- Exercise objective: Leaving the pictures aside, restate all of the data exactly.

Pixel coordinate grounding data:
#####
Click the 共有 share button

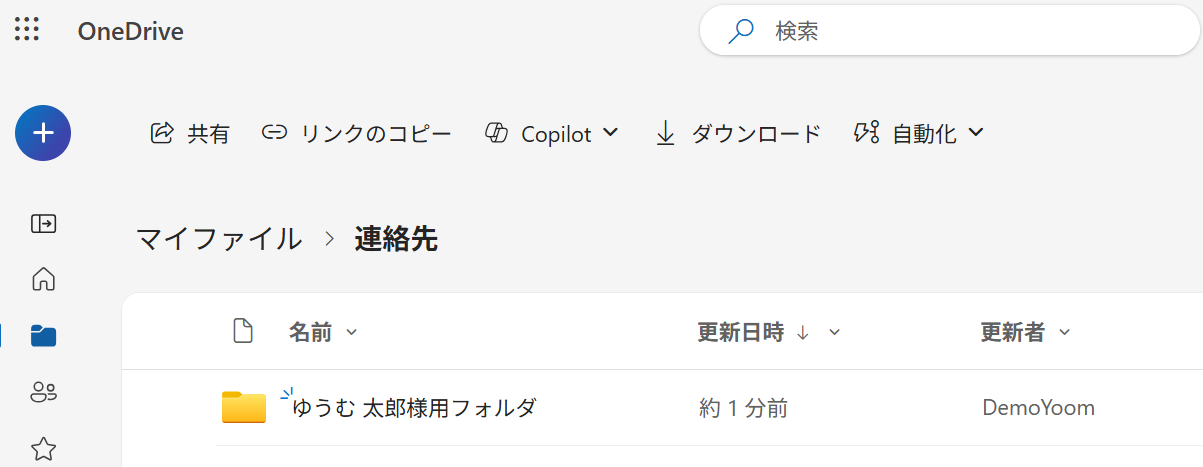190,133
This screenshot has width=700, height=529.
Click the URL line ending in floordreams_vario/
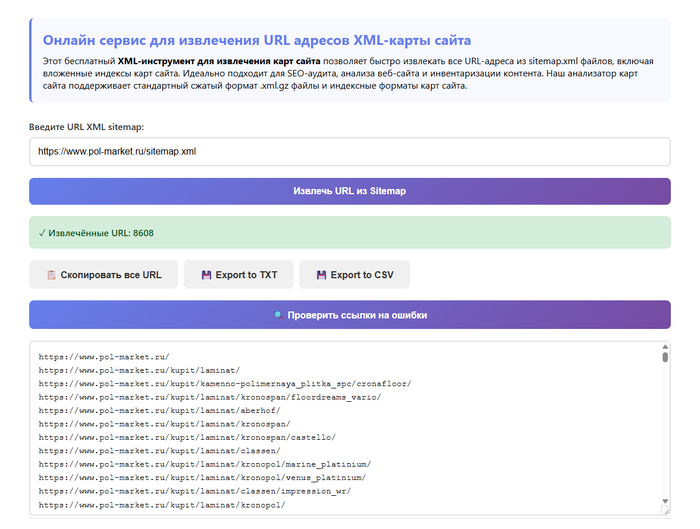209,397
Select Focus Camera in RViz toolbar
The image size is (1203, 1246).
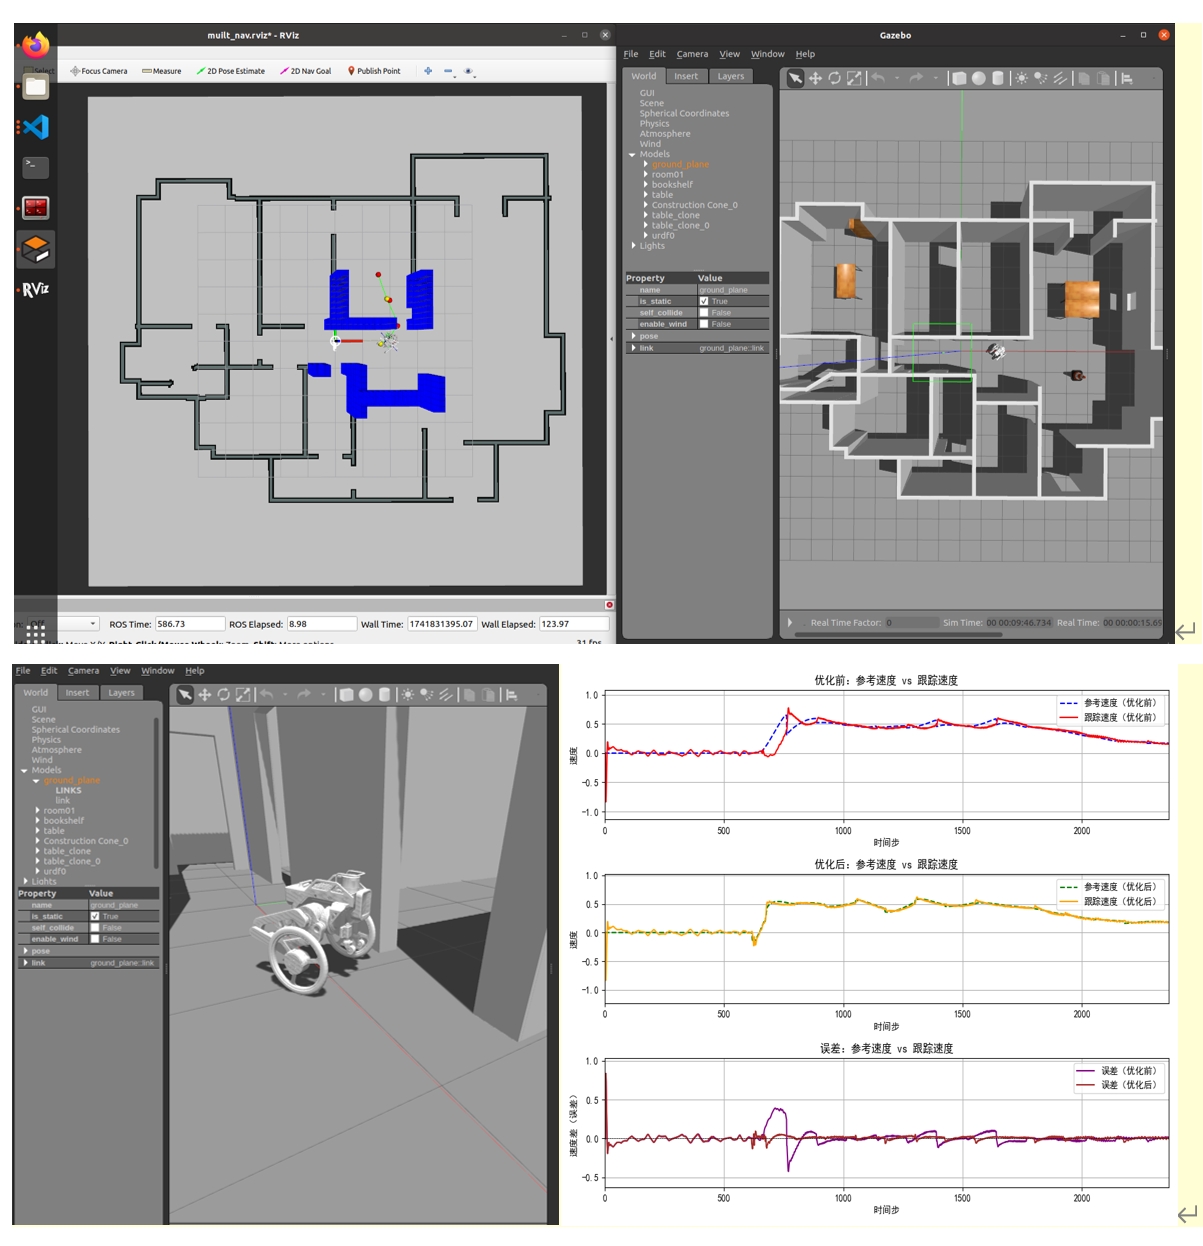click(x=99, y=71)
#####
- Written solution:
Click the 共有 share button

190,133
This screenshot has width=700, height=529.
Click the URL line ending in floordreams_vario/
209,397
Select Focus Camera in RViz toolbar
The image size is (1203, 1246).
click(x=99, y=71)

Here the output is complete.